§ Exercise objective:
This exercise calls for printing every record exactly once more.

§ Dataset entries:

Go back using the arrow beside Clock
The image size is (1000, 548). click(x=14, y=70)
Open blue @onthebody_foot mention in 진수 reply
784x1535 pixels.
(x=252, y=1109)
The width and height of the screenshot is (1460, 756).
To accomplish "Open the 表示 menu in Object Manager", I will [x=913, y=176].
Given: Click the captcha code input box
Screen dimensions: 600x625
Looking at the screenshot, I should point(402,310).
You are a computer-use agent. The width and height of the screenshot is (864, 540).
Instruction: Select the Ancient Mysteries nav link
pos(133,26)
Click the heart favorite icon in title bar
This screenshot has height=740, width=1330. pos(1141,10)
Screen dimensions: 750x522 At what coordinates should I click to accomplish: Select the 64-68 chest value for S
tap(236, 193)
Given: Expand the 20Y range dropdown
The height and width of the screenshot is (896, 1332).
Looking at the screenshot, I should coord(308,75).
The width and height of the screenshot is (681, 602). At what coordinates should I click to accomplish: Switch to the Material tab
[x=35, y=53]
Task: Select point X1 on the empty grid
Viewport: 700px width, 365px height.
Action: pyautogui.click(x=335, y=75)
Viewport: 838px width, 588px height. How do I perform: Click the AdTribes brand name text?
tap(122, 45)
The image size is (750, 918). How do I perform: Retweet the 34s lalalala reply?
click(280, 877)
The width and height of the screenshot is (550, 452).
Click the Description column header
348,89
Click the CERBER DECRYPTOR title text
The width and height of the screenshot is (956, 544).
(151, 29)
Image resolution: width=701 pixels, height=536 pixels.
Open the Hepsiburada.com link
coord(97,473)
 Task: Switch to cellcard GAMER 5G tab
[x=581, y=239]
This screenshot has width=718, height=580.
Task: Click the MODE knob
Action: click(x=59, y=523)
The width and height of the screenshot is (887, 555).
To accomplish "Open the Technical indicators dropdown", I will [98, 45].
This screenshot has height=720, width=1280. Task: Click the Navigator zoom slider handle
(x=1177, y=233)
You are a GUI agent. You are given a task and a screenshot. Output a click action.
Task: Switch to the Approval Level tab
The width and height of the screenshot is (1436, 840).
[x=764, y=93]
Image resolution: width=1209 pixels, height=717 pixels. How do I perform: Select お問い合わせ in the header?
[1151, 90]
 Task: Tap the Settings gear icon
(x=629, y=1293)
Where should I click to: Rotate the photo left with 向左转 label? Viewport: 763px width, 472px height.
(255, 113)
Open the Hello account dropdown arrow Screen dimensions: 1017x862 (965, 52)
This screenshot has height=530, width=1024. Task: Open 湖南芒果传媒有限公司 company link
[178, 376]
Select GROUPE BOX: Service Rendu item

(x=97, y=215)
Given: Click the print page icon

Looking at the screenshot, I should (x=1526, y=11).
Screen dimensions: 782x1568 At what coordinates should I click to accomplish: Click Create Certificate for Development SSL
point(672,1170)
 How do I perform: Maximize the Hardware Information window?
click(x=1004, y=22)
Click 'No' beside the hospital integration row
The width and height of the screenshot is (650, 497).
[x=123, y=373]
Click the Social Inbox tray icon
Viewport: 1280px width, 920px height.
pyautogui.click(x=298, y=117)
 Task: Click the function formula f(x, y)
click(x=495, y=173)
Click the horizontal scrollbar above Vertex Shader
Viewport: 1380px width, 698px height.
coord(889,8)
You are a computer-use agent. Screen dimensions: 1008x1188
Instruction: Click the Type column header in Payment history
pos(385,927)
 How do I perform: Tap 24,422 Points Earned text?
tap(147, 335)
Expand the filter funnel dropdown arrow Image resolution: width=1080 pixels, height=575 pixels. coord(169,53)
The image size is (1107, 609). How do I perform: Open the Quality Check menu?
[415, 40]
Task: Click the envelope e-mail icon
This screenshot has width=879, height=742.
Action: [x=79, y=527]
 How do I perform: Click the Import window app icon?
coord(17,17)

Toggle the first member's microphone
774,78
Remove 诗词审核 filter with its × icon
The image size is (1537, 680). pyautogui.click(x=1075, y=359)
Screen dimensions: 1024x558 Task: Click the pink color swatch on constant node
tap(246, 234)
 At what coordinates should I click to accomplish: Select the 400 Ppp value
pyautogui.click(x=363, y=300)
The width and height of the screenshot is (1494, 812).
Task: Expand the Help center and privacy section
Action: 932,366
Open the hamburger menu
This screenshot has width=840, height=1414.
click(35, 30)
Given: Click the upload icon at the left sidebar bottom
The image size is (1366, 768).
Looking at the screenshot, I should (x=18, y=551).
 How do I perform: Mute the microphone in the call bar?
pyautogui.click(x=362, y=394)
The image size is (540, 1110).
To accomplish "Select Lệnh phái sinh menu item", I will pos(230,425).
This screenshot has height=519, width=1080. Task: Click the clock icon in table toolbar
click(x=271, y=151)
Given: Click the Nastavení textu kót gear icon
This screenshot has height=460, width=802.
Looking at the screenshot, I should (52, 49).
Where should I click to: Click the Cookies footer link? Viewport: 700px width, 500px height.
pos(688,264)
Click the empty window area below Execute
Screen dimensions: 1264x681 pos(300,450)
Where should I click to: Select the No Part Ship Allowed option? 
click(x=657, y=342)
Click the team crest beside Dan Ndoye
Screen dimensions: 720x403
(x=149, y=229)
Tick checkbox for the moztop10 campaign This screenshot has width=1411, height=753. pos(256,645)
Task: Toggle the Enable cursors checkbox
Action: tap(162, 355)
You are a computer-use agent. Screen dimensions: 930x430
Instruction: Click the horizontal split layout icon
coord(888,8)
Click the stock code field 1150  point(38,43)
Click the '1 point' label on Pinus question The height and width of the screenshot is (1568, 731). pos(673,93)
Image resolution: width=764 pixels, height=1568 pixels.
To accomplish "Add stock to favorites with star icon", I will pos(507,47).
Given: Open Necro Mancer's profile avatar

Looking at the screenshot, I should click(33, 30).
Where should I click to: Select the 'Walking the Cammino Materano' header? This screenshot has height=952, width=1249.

§ Solution:
Go back using the arrow beside Clock
The image size is (1000, 548). click(x=14, y=70)
Open blue @onthebody_foot mention in 진수 reply
784x1535 pixels.
(x=252, y=1109)
The width and height of the screenshot is (1460, 756).
To accomplish "Open the 表示 menu in Object Manager", I will [x=913, y=176].
Given: Click the captcha code input box
Screen dimensions: 600x625
Looking at the screenshot, I should point(402,310).
You are a computer-use agent. The width and height of the screenshot is (864, 540).
Instruction: Select the Ancient Mysteries nav link
pos(133,26)
Click the heart favorite icon in title bar
This screenshot has height=740, width=1330. pos(1141,10)
Screen dimensions: 750x522 At what coordinates should I click to accomplish: Select the 64-68 chest value for S
tap(236, 193)
Given: Expand the 20Y range dropdown
The height and width of the screenshot is (896, 1332).
Looking at the screenshot, I should coord(308,75).
The width and height of the screenshot is (681, 602). At what coordinates should I click to accomplish: Switch to the Material tab
[x=35, y=53]
Task: Select point X1 on the empty grid
Viewport: 700px width, 365px height.
Action: pyautogui.click(x=335, y=75)
Viewport: 838px width, 588px height. How do I perform: Click the AdTribes brand name text?
tap(122, 45)
The image size is (750, 918). How do I perform: Retweet the 34s lalalala reply?
click(280, 877)
The width and height of the screenshot is (550, 452).
Click the Description column header
348,89
Click the CERBER DECRYPTOR title text
The width and height of the screenshot is (956, 544).
(151, 29)
Image resolution: width=701 pixels, height=536 pixels.
Open the Hepsiburada.com link
coord(97,473)
 Task: Switch to cellcard GAMER 5G tab
[x=581, y=239]
This screenshot has width=718, height=580.
Task: Click the MODE knob
Action: click(x=59, y=523)
The width and height of the screenshot is (887, 555).
To accomplish "Open the Technical indicators dropdown", I will [98, 45].
This screenshot has height=720, width=1280. Task: Click the Navigator zoom slider handle
(x=1177, y=233)
You are a GUI agent. You are given a task and a screenshot. Output a click action.
Task: Switch to the Approval Level tab
The width and height of the screenshot is (1436, 840).
[x=764, y=93]
Image resolution: width=1209 pixels, height=717 pixels. How do I perform: Select お問い合わせ in the header?
[1151, 90]
 Task: Tap the Settings gear icon
(x=629, y=1293)
Where should I click to: Rotate the photo left with 向左转 label? Viewport: 763px width, 472px height.
(255, 113)
Open the Hello account dropdown arrow Screen dimensions: 1017x862 (965, 52)
This screenshot has height=530, width=1024. Task: Open 湖南芒果传媒有限公司 company link
[178, 376]
Select GROUPE BOX: Service Rendu item

(x=97, y=215)
Given: Click the print page icon

Looking at the screenshot, I should (x=1526, y=11).
Screen dimensions: 782x1568 At what coordinates should I click to accomplish: Click Create Certificate for Development SSL
point(672,1170)
 How do I perform: Maximize the Hardware Information window?
click(x=1004, y=22)
Click 'No' beside the hospital integration row
The width and height of the screenshot is (650, 497).
[x=123, y=373]
Click the Social Inbox tray icon
Viewport: 1280px width, 920px height.
pyautogui.click(x=298, y=117)
 Task: Click the function formula f(x, y)
click(x=495, y=173)
Click the horizontal scrollbar above Vertex Shader
Viewport: 1380px width, 698px height.
coord(889,8)
You are a computer-use agent. Screen dimensions: 1008x1188
Instruction: Click the Type column header in Payment history
pos(385,927)
 How do I perform: Tap 24,422 Points Earned text?
tap(147, 335)
Expand the filter funnel dropdown arrow Image resolution: width=1080 pixels, height=575 pixels. coord(169,53)
The image size is (1107, 609). How do I perform: Open the Quality Check menu?
[415, 40]
Task: Click the envelope e-mail icon
This screenshot has width=879, height=742.
Action: [x=79, y=527]
 How do I perform: Click the Import window app icon?
coord(17,17)

Toggle the first member's microphone
774,78
Remove 诗词审核 filter with its × icon
The image size is (1537, 680). pyautogui.click(x=1075, y=359)
Screen dimensions: 1024x558 Task: Click the pink color swatch on constant node
tap(246, 234)
 At what coordinates should I click to accomplish: Select the 400 Ppp value
pyautogui.click(x=363, y=300)
The width and height of the screenshot is (1494, 812).
Task: Expand the Help center and privacy section
Action: 932,366
Open the hamburger menu
This screenshot has width=840, height=1414.
click(35, 30)
Given: Click the upload icon at the left sidebar bottom
The image size is (1366, 768).
Looking at the screenshot, I should (x=18, y=551).
 How do I perform: Mute the microphone in the call bar?
pyautogui.click(x=362, y=394)
The image size is (540, 1110).
To accomplish "Select Lệnh phái sinh menu item", I will pos(230,425).
This screenshot has height=519, width=1080. Task: Click the clock icon in table toolbar
click(x=271, y=151)
Given: Click the Nastavení textu kót gear icon
This screenshot has height=460, width=802.
Looking at the screenshot, I should (52, 49).
Where should I click to: Click the Cookies footer link? Viewport: 700px width, 500px height.
pos(688,264)
Click the empty window area below Execute
Screen dimensions: 1264x681 pos(300,450)
Where should I click to: Select the No Part Ship Allowed option? 
click(x=657, y=342)
Click the team crest beside Dan Ndoye
Screen dimensions: 720x403
(x=149, y=229)
Tick checkbox for the moztop10 campaign This screenshot has width=1411, height=753. pos(256,645)
Task: Toggle the Enable cursors checkbox
Action: tap(162, 355)
You are a computer-use agent. Screen dimensions: 930x430
Instruction: Click the horizontal split layout icon
coord(888,8)
Click the stock code field 1150  point(38,43)
Click the '1 point' label on Pinus question The height and width of the screenshot is (1568, 731). pos(673,93)
Image resolution: width=764 pixels, height=1568 pixels.
To accomplish "Add stock to favorites with star icon", I will pos(507,47).
Given: Open Necro Mancer's profile avatar

Looking at the screenshot, I should click(33, 30).
Where should I click to: Select the 'Walking the Cammino Materano' header? This screenshot has height=952, width=1249.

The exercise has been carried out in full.